Principal Project Team:
The Nevada Racist Covenants Research and Redaction Project
The project documents housing discrimination in Nevada and how communities of color have nevertheless persisted. It will create a website and smartphone application using mapping, filmed oral histories, archival research, and historical narration. Pursuant to state law, it researches racist covenants, notifies homeowners, and uses local courts and county recorders to redact racist covenants. This project will answer: how was America’s racist housing system created from the “bottom-up,” that is, through the coordinated actions of thousands of government decision-makers and real estate professionals? What present-day legacies remain? Technological advances such as digitization of deeds make it now possible to document and interpret racist covenants for scholarly and general audiences.
Principal Project Team:
The Personal Writes the Political: Securely Rendering Black Lives Legible Through the Application of Advanced Machine Learning (ML) to Anti-Apartheid Solidarity Letters
The Personal Writes the Political (PWP) is a digital humanities project that applies advanced machine learning (ML) models to anti-apartheid solidarity letters predominantly authored by Black South African women.
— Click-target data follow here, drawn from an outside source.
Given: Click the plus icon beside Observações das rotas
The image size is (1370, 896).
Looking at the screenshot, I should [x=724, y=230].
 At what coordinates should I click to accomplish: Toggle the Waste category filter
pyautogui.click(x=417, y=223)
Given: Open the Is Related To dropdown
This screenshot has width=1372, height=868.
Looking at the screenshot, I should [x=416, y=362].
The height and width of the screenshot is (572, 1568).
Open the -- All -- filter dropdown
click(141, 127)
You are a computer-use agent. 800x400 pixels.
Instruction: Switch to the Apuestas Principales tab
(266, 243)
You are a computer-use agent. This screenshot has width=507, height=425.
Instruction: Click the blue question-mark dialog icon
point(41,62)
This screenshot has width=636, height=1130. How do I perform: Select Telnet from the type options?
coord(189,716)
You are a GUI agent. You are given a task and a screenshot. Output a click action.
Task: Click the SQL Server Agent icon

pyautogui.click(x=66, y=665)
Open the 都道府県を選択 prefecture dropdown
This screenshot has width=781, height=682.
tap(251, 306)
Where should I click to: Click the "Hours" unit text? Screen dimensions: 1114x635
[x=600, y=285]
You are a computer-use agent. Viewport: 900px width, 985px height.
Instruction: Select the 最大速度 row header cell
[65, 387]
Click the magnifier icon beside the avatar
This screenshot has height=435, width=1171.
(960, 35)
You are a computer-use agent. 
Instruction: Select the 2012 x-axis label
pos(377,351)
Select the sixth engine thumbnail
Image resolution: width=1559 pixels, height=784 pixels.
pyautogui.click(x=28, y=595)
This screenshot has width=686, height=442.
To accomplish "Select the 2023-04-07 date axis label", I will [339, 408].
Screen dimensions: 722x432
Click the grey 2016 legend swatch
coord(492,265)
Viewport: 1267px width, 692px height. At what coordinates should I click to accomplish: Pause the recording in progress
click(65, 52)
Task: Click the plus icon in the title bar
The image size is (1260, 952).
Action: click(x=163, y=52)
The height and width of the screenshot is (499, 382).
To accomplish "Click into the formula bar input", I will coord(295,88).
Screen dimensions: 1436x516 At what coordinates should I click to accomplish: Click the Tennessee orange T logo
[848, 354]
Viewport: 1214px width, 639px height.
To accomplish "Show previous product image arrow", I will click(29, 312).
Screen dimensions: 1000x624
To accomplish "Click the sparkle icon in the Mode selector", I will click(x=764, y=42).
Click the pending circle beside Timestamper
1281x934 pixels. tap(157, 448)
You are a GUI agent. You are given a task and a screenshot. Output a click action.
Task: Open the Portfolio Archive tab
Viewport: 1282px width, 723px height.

We created a software pipeline called Careful Recall (Caracal) which automates the transcription of handwritten materials into machine readable text and conducts named entity recognition to distinguish between private identifying information from relevant research data in highly sensitive handwritten archives. We will use Caracal to extract modest datasets from selections of thematically united letters we call focal clusters. In addition we will conduct skills transfer to this collections' home archive, the Mayibuye Centre Archive.